— Begin STORED ROWS —
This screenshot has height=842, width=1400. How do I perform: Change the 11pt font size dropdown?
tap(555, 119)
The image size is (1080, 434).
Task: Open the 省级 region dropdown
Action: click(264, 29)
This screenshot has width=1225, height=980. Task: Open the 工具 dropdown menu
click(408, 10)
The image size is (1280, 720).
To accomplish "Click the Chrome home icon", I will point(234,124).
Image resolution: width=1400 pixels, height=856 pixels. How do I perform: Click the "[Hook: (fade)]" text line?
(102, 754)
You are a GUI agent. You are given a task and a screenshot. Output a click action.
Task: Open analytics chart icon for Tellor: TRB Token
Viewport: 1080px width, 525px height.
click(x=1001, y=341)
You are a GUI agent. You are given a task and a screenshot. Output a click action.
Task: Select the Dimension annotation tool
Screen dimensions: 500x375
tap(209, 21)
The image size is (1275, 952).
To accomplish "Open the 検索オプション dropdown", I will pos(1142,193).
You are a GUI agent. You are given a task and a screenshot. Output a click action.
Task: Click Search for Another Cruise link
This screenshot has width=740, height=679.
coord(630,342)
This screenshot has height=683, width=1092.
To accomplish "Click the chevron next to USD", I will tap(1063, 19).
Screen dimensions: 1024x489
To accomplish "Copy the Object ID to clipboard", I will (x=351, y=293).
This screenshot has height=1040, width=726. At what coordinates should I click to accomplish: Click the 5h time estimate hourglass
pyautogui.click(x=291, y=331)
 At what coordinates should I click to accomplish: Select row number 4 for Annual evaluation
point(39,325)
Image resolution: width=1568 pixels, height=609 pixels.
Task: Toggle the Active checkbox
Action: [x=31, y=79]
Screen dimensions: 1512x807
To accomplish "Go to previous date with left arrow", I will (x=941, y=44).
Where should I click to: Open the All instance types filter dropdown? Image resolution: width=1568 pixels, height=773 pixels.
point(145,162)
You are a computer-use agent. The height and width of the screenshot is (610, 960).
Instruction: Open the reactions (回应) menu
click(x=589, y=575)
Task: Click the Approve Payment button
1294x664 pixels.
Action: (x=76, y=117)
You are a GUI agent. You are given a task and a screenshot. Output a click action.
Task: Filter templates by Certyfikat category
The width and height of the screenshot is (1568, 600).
— End STORED ROWS —
EXERCISE AIM:
Please rewrite all of the records above, swapping "GUI agent" for "interface agent" and leaving everything else unchanged.

PROBLEM SOLUTION:
This screenshot has height=842, width=1400. How do I perform: Change the 11pt font size dropdown?
tap(555, 119)
The image size is (1080, 434).
Task: Open the 省级 region dropdown
Action: click(264, 29)
This screenshot has width=1225, height=980. Task: Open the 工具 dropdown menu
click(408, 10)
The image size is (1280, 720).
To accomplish "Click the Chrome home icon", I will point(234,124).
Image resolution: width=1400 pixels, height=856 pixels. How do I perform: Click the "[Hook: (fade)]" text line?
(102, 754)
You are a interface agent. You are given a task and a screenshot. Output a click action.
Task: Open analytics chart icon for Tellor: TRB Token
Viewport: 1080px width, 525px height.
click(x=1001, y=341)
You are a interface agent. You are given a task and a screenshot. Output a click action.
Task: Select the Dimension annotation tool
Screen dimensions: 500x375
tap(209, 21)
The image size is (1275, 952).
To accomplish "Open the 検索オプション dropdown", I will pos(1142,193).
You are a interface agent. You are given a task and a screenshot. Output a click action.
Task: Click Search for Another Cruise link
This screenshot has width=740, height=679.
coord(630,342)
This screenshot has height=683, width=1092.
To accomplish "Click the chevron next to USD", I will tap(1063, 19).
Screen dimensions: 1024x489
To accomplish "Copy the Object ID to clipboard", I will (x=351, y=293).
This screenshot has height=1040, width=726. At what coordinates should I click to accomplish: Click the 5h time estimate hourglass
pyautogui.click(x=291, y=331)
 At what coordinates should I click to accomplish: Select row number 4 for Annual evaluation
point(39,325)
Image resolution: width=1568 pixels, height=609 pixels.
Task: Toggle the Active checkbox
Action: [x=31, y=79]
Screen dimensions: 1512x807
To accomplish "Go to previous date with left arrow", I will (x=941, y=44).
Where should I click to: Open the All instance types filter dropdown? Image resolution: width=1568 pixels, height=773 pixels.
point(145,162)
You are a computer-use agent. The height and width of the screenshot is (610, 960).
Instruction: Open the reactions (回应) menu
click(x=589, y=575)
Task: Click the Approve Payment button
1294x664 pixels.
Action: (x=76, y=117)
You are a interface agent. You are given a task and a screenshot. Output a click action.
Task: Filter templates by Certyfikat category
The width and height of the screenshot is (1568, 600).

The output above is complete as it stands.